- _The task_
In the listing below, print exactly the lines between the line holding "BackChannel: A Inovacão" and the line holding "#68 (81, 1384)", inclusive, and no more.

===============

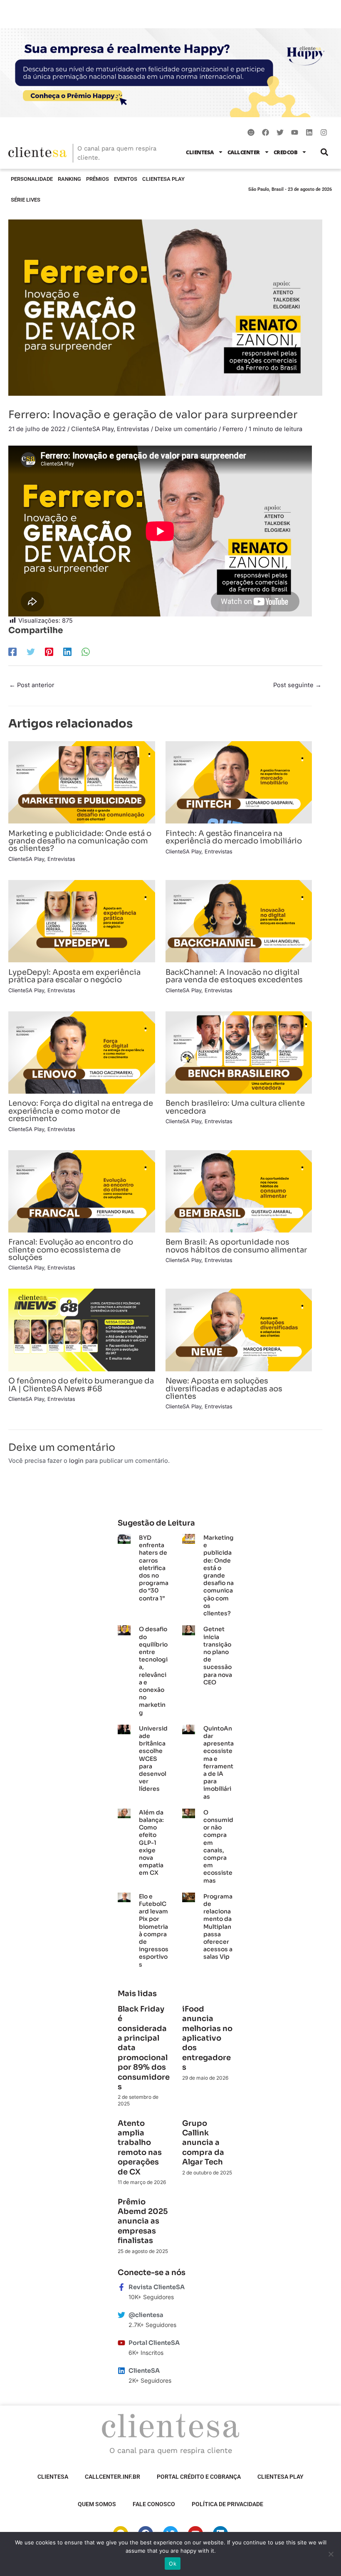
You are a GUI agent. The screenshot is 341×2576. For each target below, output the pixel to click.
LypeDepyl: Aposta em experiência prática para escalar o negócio (74, 975)
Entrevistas (133, 429)
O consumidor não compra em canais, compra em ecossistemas (218, 1846)
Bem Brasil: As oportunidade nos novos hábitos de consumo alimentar (236, 1245)
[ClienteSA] (121, 2370)
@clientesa (145, 2315)
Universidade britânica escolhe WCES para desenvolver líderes (153, 1759)
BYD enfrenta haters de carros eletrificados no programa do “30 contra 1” (153, 1568)
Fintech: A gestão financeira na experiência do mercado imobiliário (234, 837)
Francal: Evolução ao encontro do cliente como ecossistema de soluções (70, 1249)
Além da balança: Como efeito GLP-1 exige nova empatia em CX (151, 1843)
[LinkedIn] (67, 652)
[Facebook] (12, 652)
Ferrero (232, 429)
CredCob (286, 152)
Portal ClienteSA (154, 2343)
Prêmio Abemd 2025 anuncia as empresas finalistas (143, 2221)
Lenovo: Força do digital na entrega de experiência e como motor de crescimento (80, 1110)
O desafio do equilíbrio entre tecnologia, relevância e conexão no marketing (153, 1670)
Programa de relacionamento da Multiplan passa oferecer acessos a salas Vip (217, 1927)
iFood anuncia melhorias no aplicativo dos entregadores (207, 2038)
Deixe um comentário (186, 429)
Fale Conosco (154, 2504)
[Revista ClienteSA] (121, 2287)
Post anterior (31, 685)
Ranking (69, 179)
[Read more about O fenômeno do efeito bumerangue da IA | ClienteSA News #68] (81, 1330)
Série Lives (25, 200)
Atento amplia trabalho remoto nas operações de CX (140, 2148)
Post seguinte (297, 685)
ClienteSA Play (163, 179)
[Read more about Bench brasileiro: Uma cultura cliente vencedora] (239, 1052)
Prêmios (97, 179)
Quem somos (97, 2504)
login (76, 1460)
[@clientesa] (121, 2315)
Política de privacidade (227, 2504)
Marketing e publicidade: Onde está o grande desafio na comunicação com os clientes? (79, 840)
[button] (324, 152)
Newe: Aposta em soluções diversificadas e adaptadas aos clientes (224, 1388)
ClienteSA (200, 152)
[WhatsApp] (86, 652)
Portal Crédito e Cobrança (199, 2476)
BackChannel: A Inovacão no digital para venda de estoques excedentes (234, 975)
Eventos (125, 179)
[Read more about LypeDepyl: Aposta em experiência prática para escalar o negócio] (81, 920)
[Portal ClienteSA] (121, 2343)
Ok (172, 2563)
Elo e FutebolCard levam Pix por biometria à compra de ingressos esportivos (153, 1930)
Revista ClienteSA (156, 2287)
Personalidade (32, 179)
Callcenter (243, 152)
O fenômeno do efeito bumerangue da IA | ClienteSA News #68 (81, 1384)
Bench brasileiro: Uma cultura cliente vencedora (235, 1106)
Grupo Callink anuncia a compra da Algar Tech (203, 2143)
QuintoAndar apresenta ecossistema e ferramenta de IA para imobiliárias (218, 1762)
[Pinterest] (49, 652)
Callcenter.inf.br (112, 2476)
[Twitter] (31, 652)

===============

- _Expected answer_
BackChannel: A Inovacão no digital para venda de estoques excedentes (234, 975)
Eventos (125, 179)
[Read more about LypeDepyl: Aposta em experiência prática para escalar o negócio] (81, 920)
[Portal ClienteSA] (121, 2343)
Ok (172, 2563)
Elo e FutebolCard levam Pix por biometria à compra de ingressos esportivos (153, 1930)
Revista ClienteSA (156, 2287)
Personalidade (32, 179)
Callcenter (243, 152)
O fenômeno do efeito bumerangue da IA | ClienteSA News #68 (81, 1384)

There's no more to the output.